Volkswagen has confirmed that it is considering selling some of its German car factories to Chinese manufacturers as part of a cost-cutting plan to save billions.
The move comes as Volkswagen looks to restructure its business.
Recently, Audi, which is part of the Volkswagen Group, announced that it will close its factory in Brussels in early 2025, leaving Belgium with just one remaining car plant, owned by Volvo.
Now, for the first time, Volkswagen is also looking at selling factories in Germany, something that has never happened before.
In an interview with the Financial Times, Audi CEO Gernot Döllner said selling German factories to Chinese companies is possible and could help them enter the European market more easily.
"I believe in free trade," he added.
Volkswagen’s Chief Financial Officer David Powells also confirmed that selling to Chinese automakers is an option, stating, "We are open to discussions with any partner."
A Big Opportunity for Chinese Car Brands
So far, Chinese automakers have struggled to sell cars in Europe, even though they offer competitive prices.
Most Chinese-made cars in Europe come from brands like Tesla, Volvo, and Polestar, which don’t advertise themselves as Chinese.

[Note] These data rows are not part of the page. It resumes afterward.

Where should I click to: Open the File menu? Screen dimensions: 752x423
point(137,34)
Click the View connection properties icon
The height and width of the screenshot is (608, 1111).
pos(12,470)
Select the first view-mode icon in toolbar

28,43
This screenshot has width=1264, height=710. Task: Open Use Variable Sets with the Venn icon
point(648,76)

Buying Volkswagen’s German factories would allow Chinese brands to produce cars directly in Europe, helping them compete more effectively. Japanese and South Korean brands have used this strategy for years, setting up local factories to better serve European customers.
The European Union recently introduced tariffs on electric cars imported from China, making them more expensive to sell in Europe.

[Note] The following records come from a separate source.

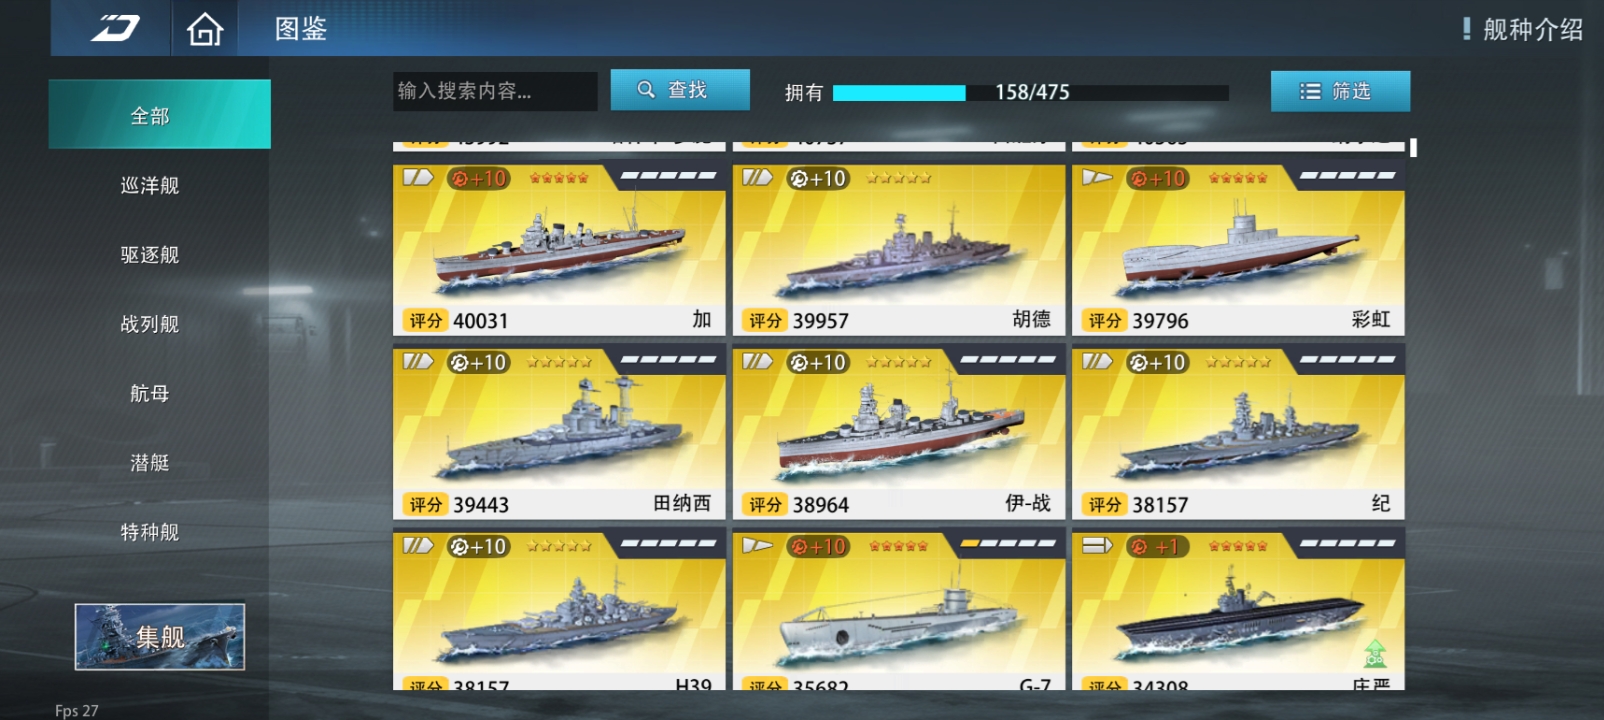The width and height of the screenshot is (1604, 720).
Task: Open the 田纳西 ship card
Action: pyautogui.click(x=559, y=433)
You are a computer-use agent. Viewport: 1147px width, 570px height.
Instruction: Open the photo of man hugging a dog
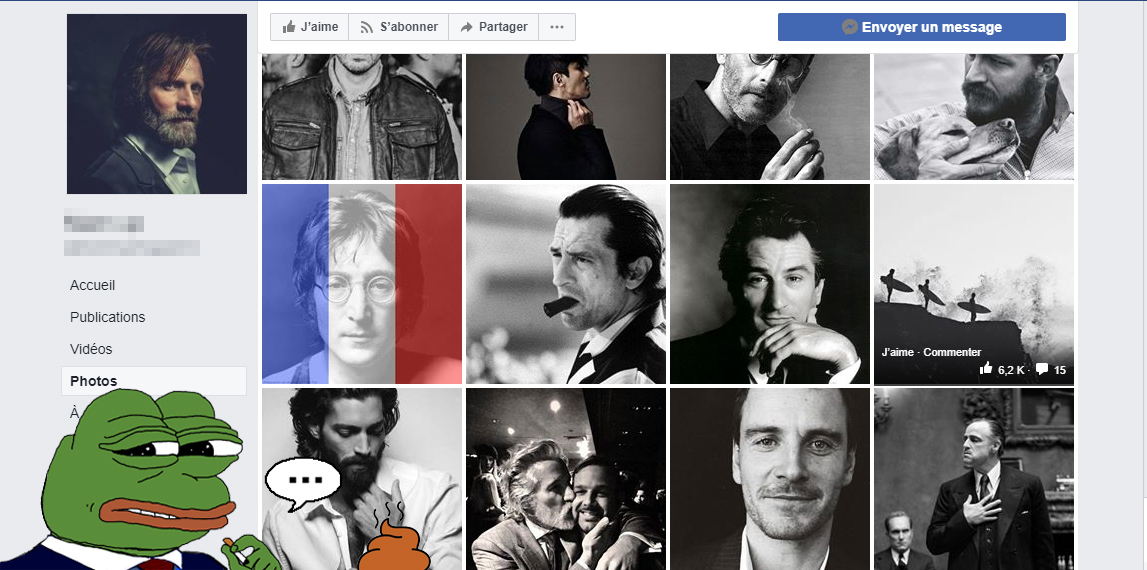click(x=973, y=115)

However, if Chinese automakers produce cars inside Germany, they could avoid these extra costs.
Volkswagen itself is affected by these tariffs.
For example, the Cupra Tavascan electric SUV, which is made in a Volkswagen factory in China, will now face higher taxes when sold in Europe. Selling some of its German plants to Chinese firms could help those companies avoid tariffs while also helping Volkswagen reduce costs.